Jakarta (ANTARA) - Direktur Jenderal Energi Baru Terbarukan dan Konservasi Energi (EBTKE) Kementerian ESDM Eniya Listian mengatakan eksistensi untuk kendaraan berbasis hidrogen memiliki kemiripan dengan kendaraan listrik (Battery Electric Vehicle/BEV) .
“Mobil listrik 5 tahun yang lalu belum terlalu ada, tapi sekarang sudah banyak kan. Dan banyak industri juga yang mulai produksi di sini. Nah, kita akan melihat seperti itu juga, mau bicara hidrogen, mau bicara etanol, pasti market yang menentukan,” kata Eniya Listiani di sela-sela kegiatan acara Toyota Series Carbon Neutrality, di Jakarta, Jumat.
Dengan semakin banyaknya produsen yang bermain di segmen ini, nantinya market yang semakin diuntungkan. Hal itu dikarenakan harga jual dari kendaraan tersebut juga semakin lebih terjangkau.
Jepang, yang saat ini sudah mulai memasarkan kendaraan berbasis hidrogen menjual kendaraan tersebut dengan harga yang cukup terjangkau, yakni 1.7 juta yen atau setara dengan Rp180.908.900.
“1,7 jutaan yen itu berapa rupiah tuh? itu harga di sana (Jepang),” ucap dia.

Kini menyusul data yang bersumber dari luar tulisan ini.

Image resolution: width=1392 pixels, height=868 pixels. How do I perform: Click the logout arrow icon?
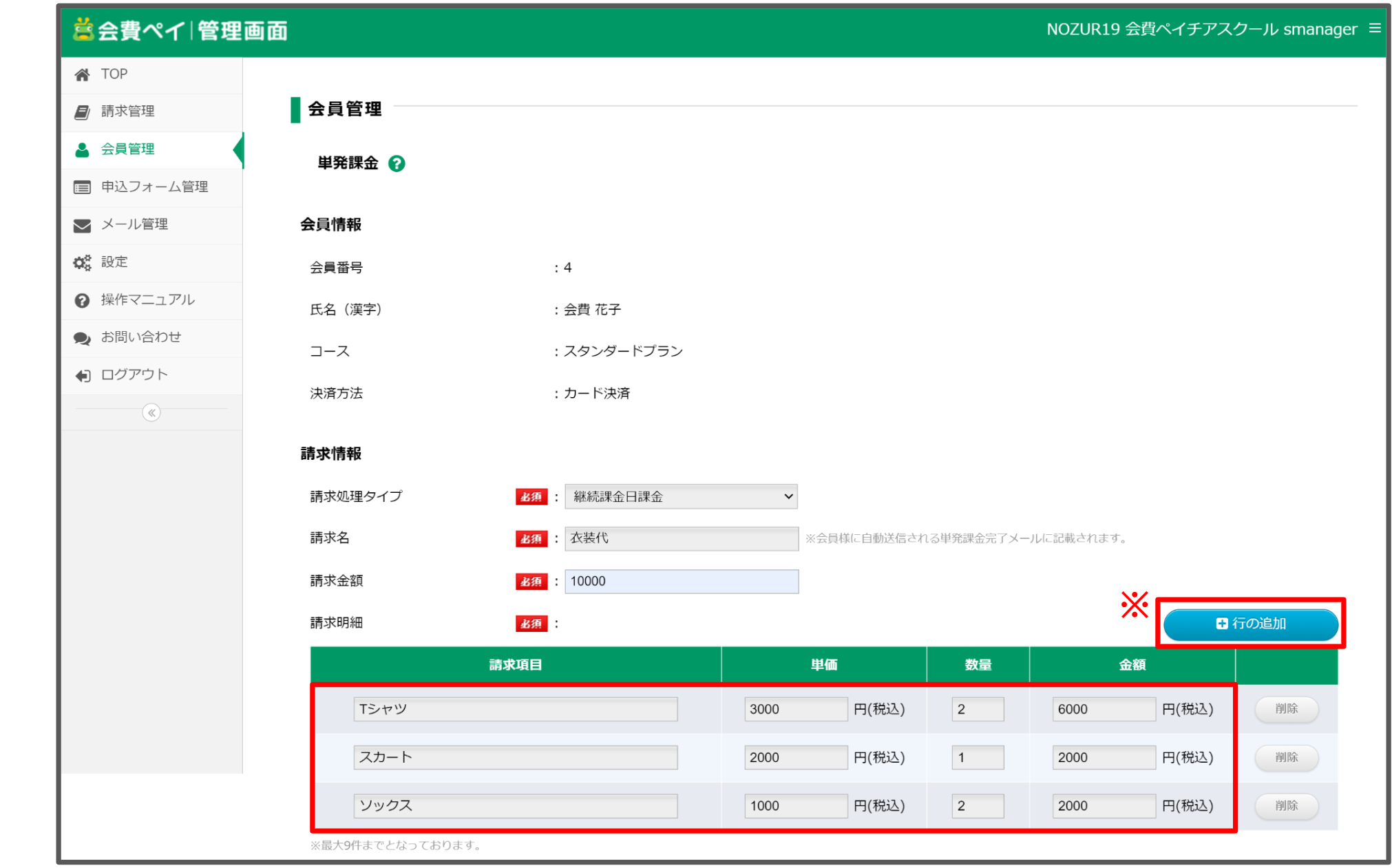83,375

Sehingga, lanjut dia, kalau Indonesia masuk ke dalam fase kendaraan hidrogen dan banyak produsen otomotif yang bermain serta memproduksi kendaraan tersebut secara lokal, tentunya, harga kendaraan tersebut menjadi lebih terjangkau.
Untuk saat ini, Indonesia telah memiliki dua lokasi Stasiun Pengisian Bahan Bahar Hidrogen (SPBH) yang berada di Senayan, Jakarta Selatan dan juga Karawang, Jawa Barat, sehingga, dengan hadirnya dua SPBH ini menjadi stimulus berkembangnya kendaraan jenis tersebut di Indonesia.
“Jadi paling nggak ada dua titik kan, Senayan sama Karawang. Intinya nanti kalau punya mobil hidrogen juga bisa juga diisi gitu. Dan jaraknya lebih panjang sih, karena tekanannya 700 bar,” ujar dia.
Untuk semakin meramaikan SPBH tersebut di Indonesia, Kementerian Energi dan Sumber Daya Mineral Republik Indonesia (ESDM) tengah menggodok berbagai regulasi dan juga peta jalannya.
Saat ini, Rencana Umum Ketenagalistrikan Nasional (RUKN) sudah disetujui oleh Dewan Perwakilan Rakyat (DPR) dan tengah menjadi pembahasan di kementerian terkait untuk dijadikan Undang-undang.
“RUKN yang kemarin kan akhirnya sudah disetujui dari DPR. Terus dikirim ke pemerintah. Nanti dari pemerintah akan diundangkan sebentar lagi. Mudah-mudahan cepat nih,” tutur dia.
Pemerintah saat ini telah menerapkan target untuk mengurangi emisi gas rumah kaca melalui implementasi peningkatan target pengurangan emisi karbon secara total (Enhanced-Nationally Determined Contribution/E-NDC) dari 29 persen atau 835 juta ton karbondioksida, menjadi 32 persen atau 912 juta ton CO2 pada tahun 2030.